Since the release of the Take Command! SR22 Series, we have been hard at work adding features, fixing bugs, and making general improvements throughout! We are preparing to enter a Public Beta in the coming days (if you are interested in being a part of the Public Beta, you can sign up for a spot here – Note: spots are limited), followed by a general release to everyone once it is ready!
Here are some of the key features we have implemented:
G1000 Terrain Profile Indicator
We have integrated a custom terrain profile indicator on the MFD. This will help for situational awareness, especially in mountainous terrain, and help prevent CFIT incidents. The custom system is entirely multi-threaded to prevent any performance penalty.
Visual Icing Effects
We have been hard at work adding custom visual icing effects to the aircraft! This will help with situational awareness surrounding the use of TKS during icing conditions, as the simulated ice can now be seen on the wing, inlets, windshield, spinner, and other relevant surfaces!
Engine and System Model Improvements
There have been many improvements made to the engine model and system model. Here are a few highlighted findings from our debugging and fixing:
SR22TN Power Fluctuations
There was an issue leading to potentially severe fluctuations of engine power during takeoff and climb at high ambient temperatures and altitudes, on the SR22TN only. The cause of this issue has been eliminated. However, there may still be minor residual fluctuations on takeoff and initial climb under such conditions, largely attributed to mixture being slightly too rich for such higher density altitude takeoffs. It can be further amplified by too quick movements of the power lever. To get rid of any remaining fluctuations altogether, embrace the following steps when setting takeoff power at high temperatures and/or density altitudes:
Advance power slowly until the point where RPM rises above 2500 RPM (around 80% lever travel) and wait for manifold pressure to stabilize. This will take a few moments at altitude and is particularly important up there.
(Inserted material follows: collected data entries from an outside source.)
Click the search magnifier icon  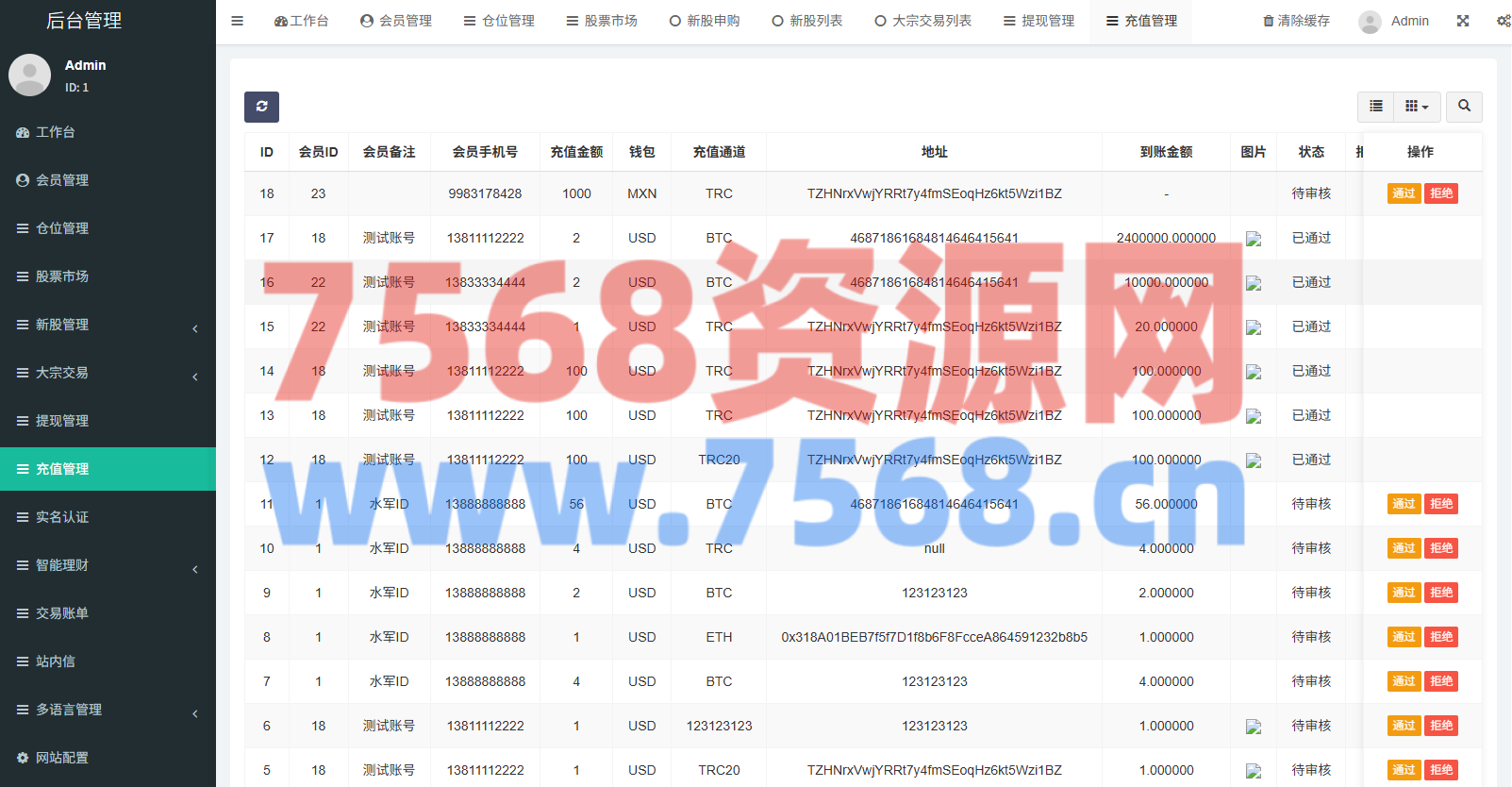pos(1464,107)
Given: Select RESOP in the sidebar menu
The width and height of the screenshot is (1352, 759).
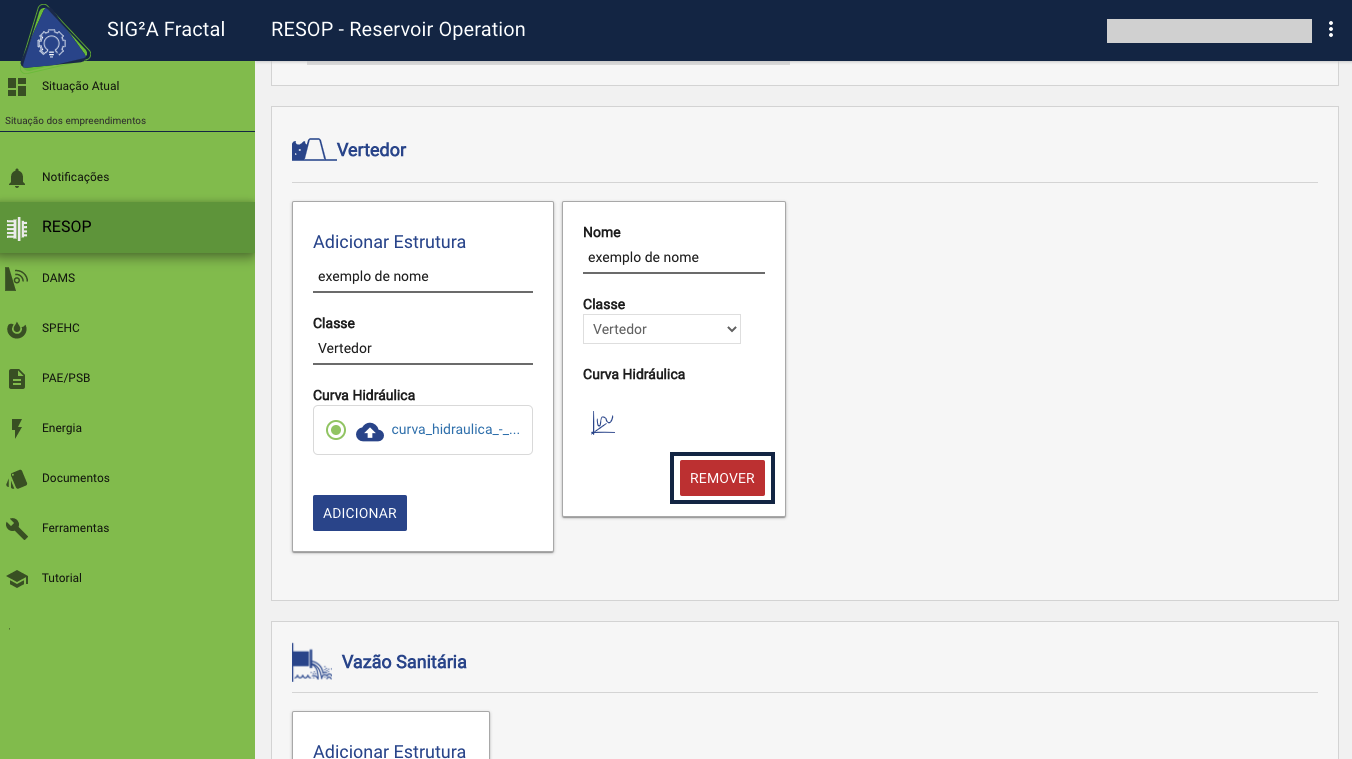Looking at the screenshot, I should click(67, 227).
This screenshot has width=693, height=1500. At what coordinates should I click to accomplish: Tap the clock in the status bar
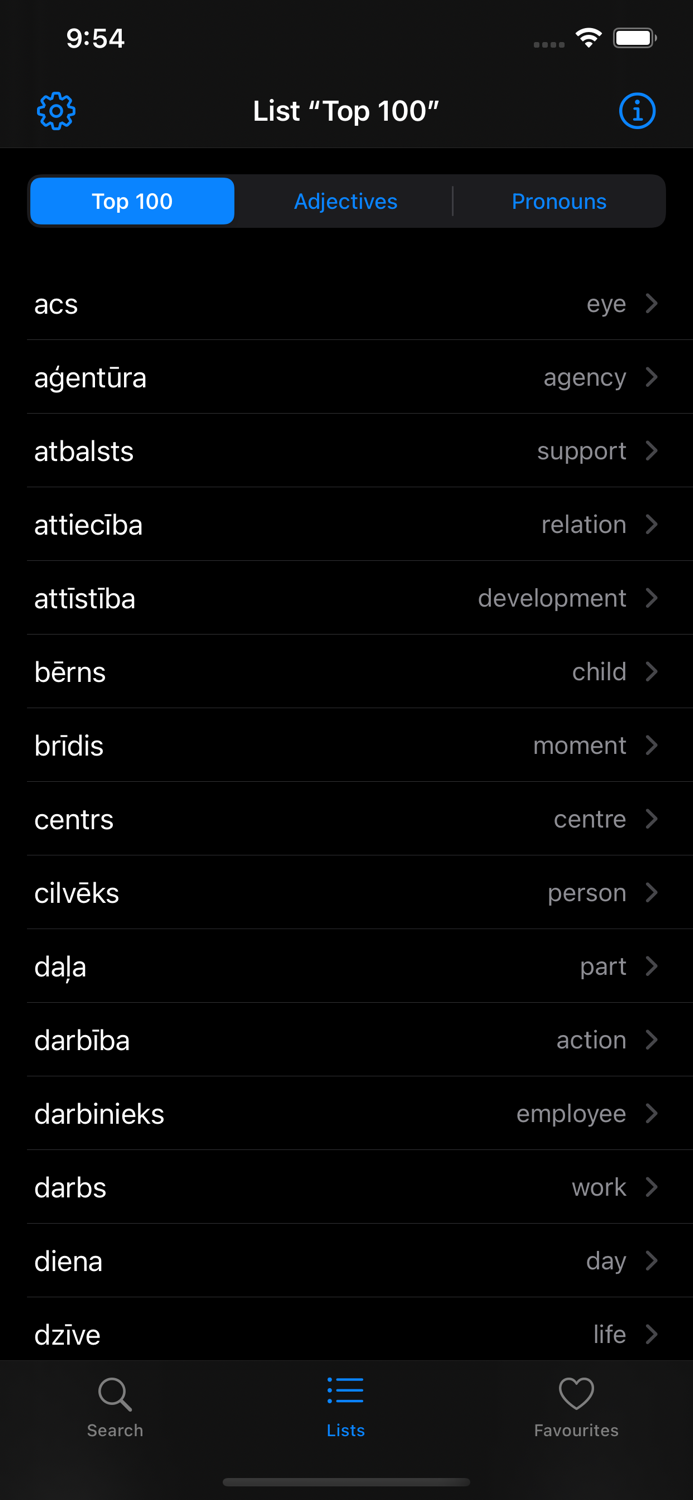point(95,38)
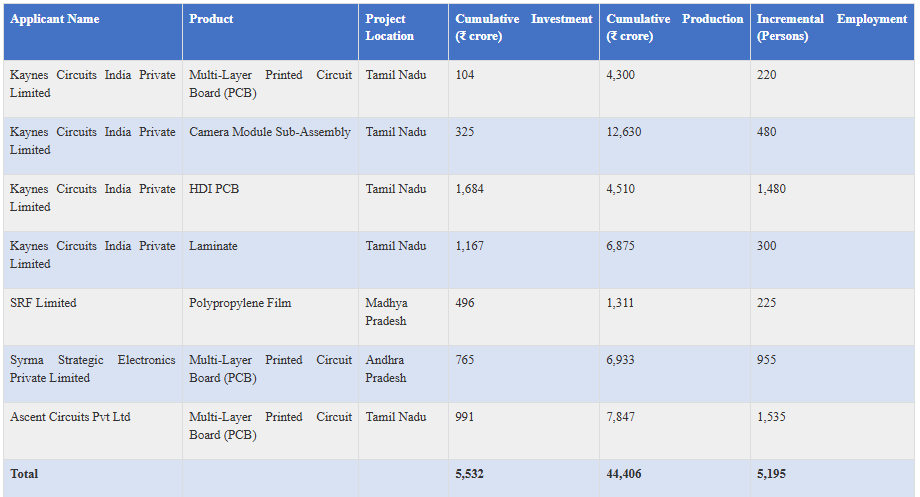Screen dimensions: 920x497
Task: Click the Camera Module Sub-Assembly cell
Action: pyautogui.click(x=270, y=132)
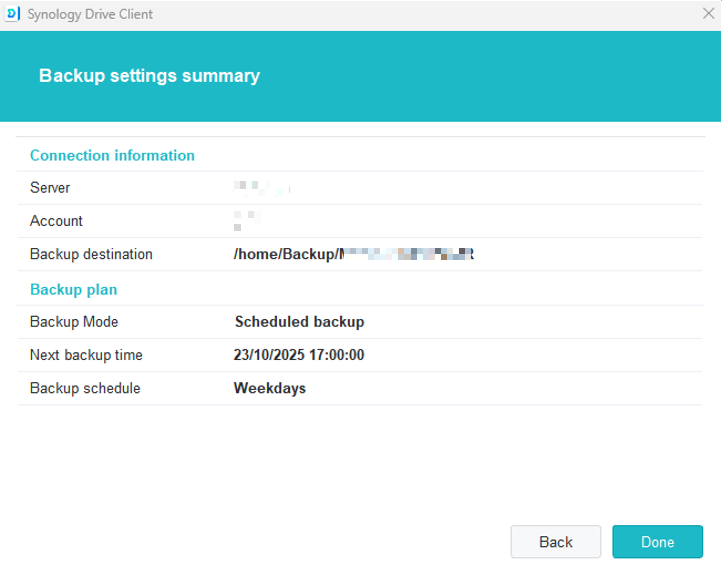Image resolution: width=722 pixels, height=572 pixels.
Task: Go back with the Back button
Action: pyautogui.click(x=555, y=542)

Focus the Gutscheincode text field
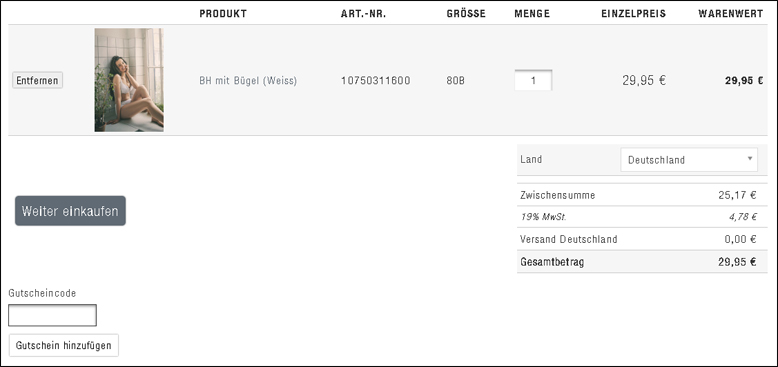(x=53, y=315)
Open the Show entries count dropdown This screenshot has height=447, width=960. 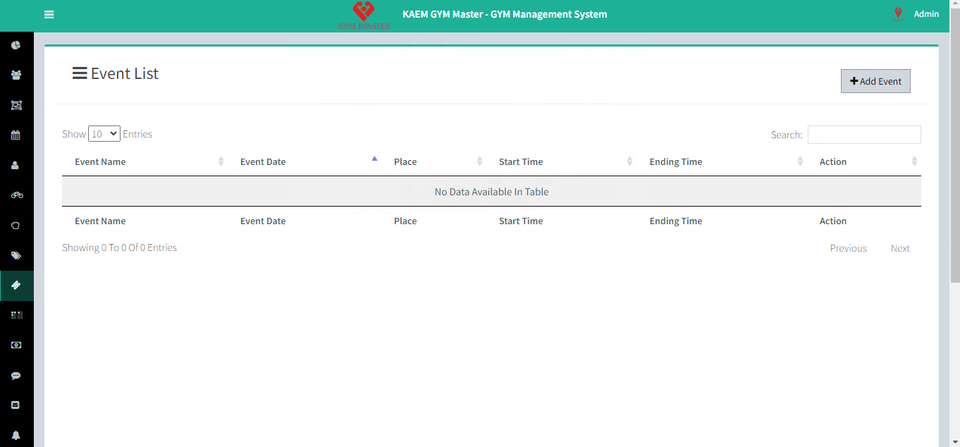[104, 133]
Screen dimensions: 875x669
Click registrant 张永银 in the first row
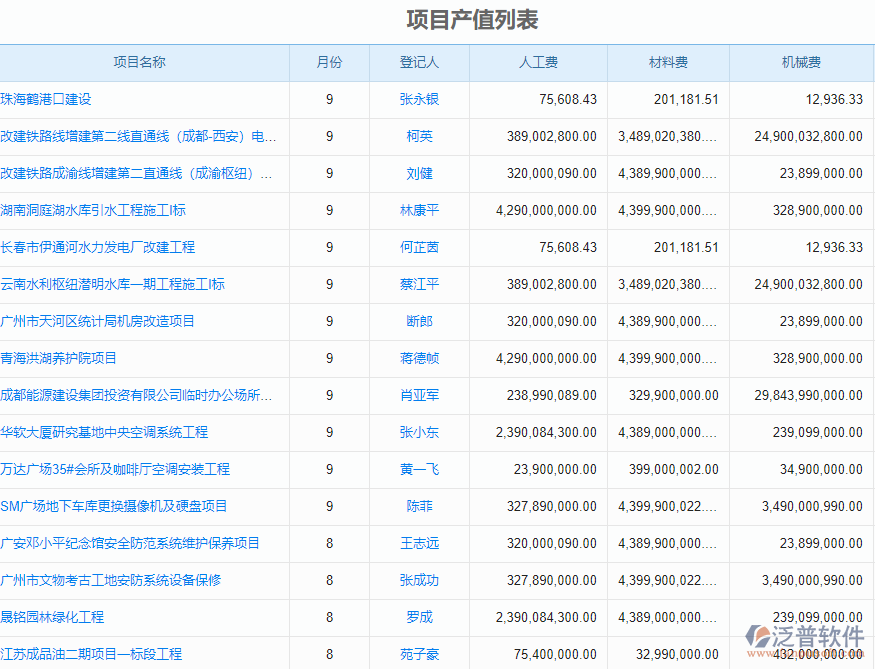pos(418,99)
Start your takeoff roll and simultaneously advance power slowly to maximum.
Procedures allow you to lean the mixture to 34GPH for takeoff on hot days. It is suggested to follow this step at OATs in excess of 30-35°C to eliminate any residual power fluctuations.
Advance the mixture to full rich after obstacles are cleared.
Also keep in mind that it is normal for the turbo-normalized engine to slightly fluctuate for a few moments after power changes before all parameters stabilize. Thus it is generally recommended to make power changes slowly on such engines, so even during go-arounds better take 2-3 seconds to advance to full power.
Random engine cutout during taxi
There was an issue leading to seemingly random engine quits during taxi. A fix is in place that has proven to work in internal tests.
The fuel-injected IO-550 engine can be challenging to start at times, so video tutorials to prepare you for all kinds of cold, hot and flooded starts you may face. We have also seen the most typical cause relates to mispositioning the power lever for engine starting (some even at maximum), keep in mind to set the lever to about 1/4” (i.e. at or slightly above the letter R in POWER). We have determined that there is no issue with the custom engine model.
Engine cutout after landing
When landing at higher density altitudes with the power lever at idle on rollout, it is to be expected that the engine may not be able to hold its idle RPM due to an excessively rich mixture. Lean the mixture to the appropriate X-T letters in MIXTURE immediately after landing and try to keep the power slightly higher than low idle to prevent the engine from quitting in such situations. We have determined that there is no issue with the custom engine model.